Best tips for preserving a bumper crop of garden tomatoes?
Don’t Let Your Tomato Harvest Go to Waste!
There’s nothing quite like the taste of a fresh, sun-ripened garden tomato. But when your plants decide to go into overdrive, you can quickly find yourself overwhelmed with more tomatoes than you know what to do with. Fear not! With a little planning and effort, you can enjoy the flavor of your summer harvest all year long. Here are the best tips for preserving that bumper crop of garden tomatoes.
1. Freezing Tomatoes: The Easiest Method
Freezing is arguably the simplest way to preserve tomatoes, requiring minimal effort and no special equipment beyond freezer bags or containers. You can freeze them whole, chopped, or puréed.
- Whole Tomatoes: Wash and core your tomatoes, then place them on a baking sheet to freeze solid. Once frozen, transfer them to freezer bags. The skins will slip right off once thawed, making them perfect for sauces.
- Chopped Tomatoes: For recipes that call for diced tomatoes, simply chop them raw and freeze in portions.
- Puréed Tomatoes: Blend raw or blanched tomatoes into a smooth purée, then freeze in ice cube trays or larger containers. This is fantastic for adding a burst of fresh tomato flavor to soups and stews.

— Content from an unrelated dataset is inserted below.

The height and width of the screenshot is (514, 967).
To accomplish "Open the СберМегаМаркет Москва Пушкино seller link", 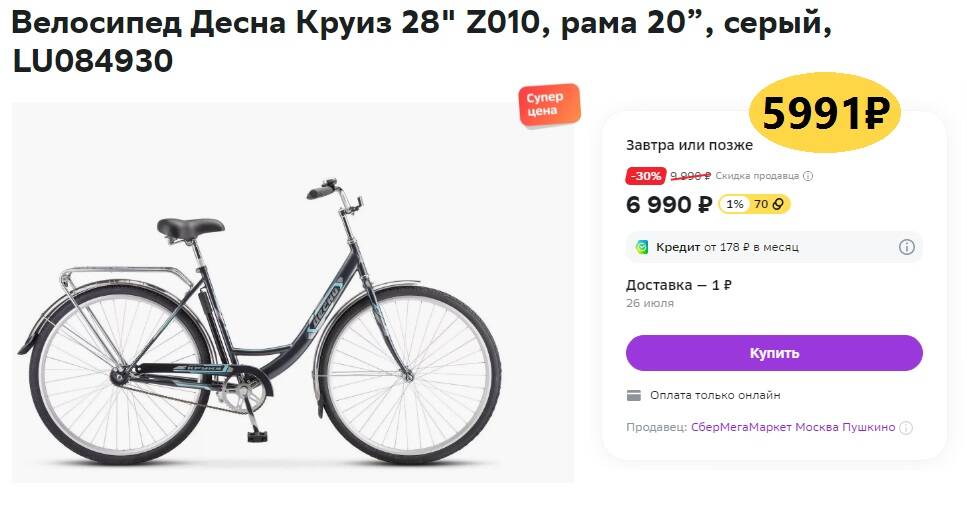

2. Canning Tomatoes: For Long-Term Storage
Canning is a time-honored tradition that allows you to store tomatoes at room temperature for extended periods. Tomatoes are high-acid, making them suitable for water bath canning, though adding a little lemon juice or citric acid is often recommended for safety.
- Whole or Diced Tomatoes: Peel, core, and then pack raw or hot tomatoes into sterilized jars, leaving headspace. Add a teaspoon of lemon juice or 1/4 teaspoon of citric acid per quart jar. Process in a boiling water canner according to altitude-adjusted times.
- Crushed Tomatoes: Simmer chopped tomatoes until soft, crush them, and then pack into jars. Add acid and process.
- Tomato Sauce: Make your favorite sauce (without too many low-acid ingredients like onions or peppers, or adjust processing times for mixed sauces) and hot pack into jars before processing.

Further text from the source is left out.